> [RECORDS FOR PROCESSING]
=======

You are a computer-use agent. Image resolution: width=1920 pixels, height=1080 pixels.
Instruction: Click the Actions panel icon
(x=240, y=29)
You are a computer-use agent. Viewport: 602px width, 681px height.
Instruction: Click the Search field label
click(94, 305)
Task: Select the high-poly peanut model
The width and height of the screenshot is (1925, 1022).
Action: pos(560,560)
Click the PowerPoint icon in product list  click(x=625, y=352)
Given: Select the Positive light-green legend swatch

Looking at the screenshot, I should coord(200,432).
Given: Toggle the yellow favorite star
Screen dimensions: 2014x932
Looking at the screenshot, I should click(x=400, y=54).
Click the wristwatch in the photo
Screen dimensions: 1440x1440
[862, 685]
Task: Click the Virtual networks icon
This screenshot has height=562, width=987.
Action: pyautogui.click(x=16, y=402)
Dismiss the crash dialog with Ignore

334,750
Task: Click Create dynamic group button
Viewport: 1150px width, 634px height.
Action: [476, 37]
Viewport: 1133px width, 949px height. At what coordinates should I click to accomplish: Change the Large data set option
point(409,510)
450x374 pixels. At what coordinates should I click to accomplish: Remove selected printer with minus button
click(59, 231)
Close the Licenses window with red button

=======

> [EXERCISE DIRECTIONS]
Once you have read the records above, set every one of them down again exactly.

> [SOLUTION FOR THIS PROBLEM]
You are a computer-use agent. Image resolution: width=1920 pixels, height=1080 pixels.
Instruction: Click the Actions panel icon
(x=240, y=29)
You are a computer-use agent. Viewport: 602px width, 681px height.
Instruction: Click the Search field label
click(94, 305)
Task: Select the high-poly peanut model
The width and height of the screenshot is (1925, 1022).
Action: pos(560,560)
Click the PowerPoint icon in product list  click(x=625, y=352)
Given: Select the Positive light-green legend swatch

Looking at the screenshot, I should coord(200,432).
Given: Toggle the yellow favorite star
Screen dimensions: 2014x932
Looking at the screenshot, I should click(x=400, y=54).
Click the wristwatch in the photo
Screen dimensions: 1440x1440
[862, 685]
Task: Click the Virtual networks icon
This screenshot has height=562, width=987.
Action: pyautogui.click(x=16, y=402)
Dismiss the crash dialog with Ignore

334,750
Task: Click Create dynamic group button
Viewport: 1150px width, 634px height.
Action: [476, 37]
Viewport: 1133px width, 949px height. At what coordinates should I click to accomplish: Change the Large data set option
point(409,510)
450x374 pixels. At what coordinates should I click to accomplish: Remove selected printer with minus button
click(59, 231)
Close the Licenses window with red button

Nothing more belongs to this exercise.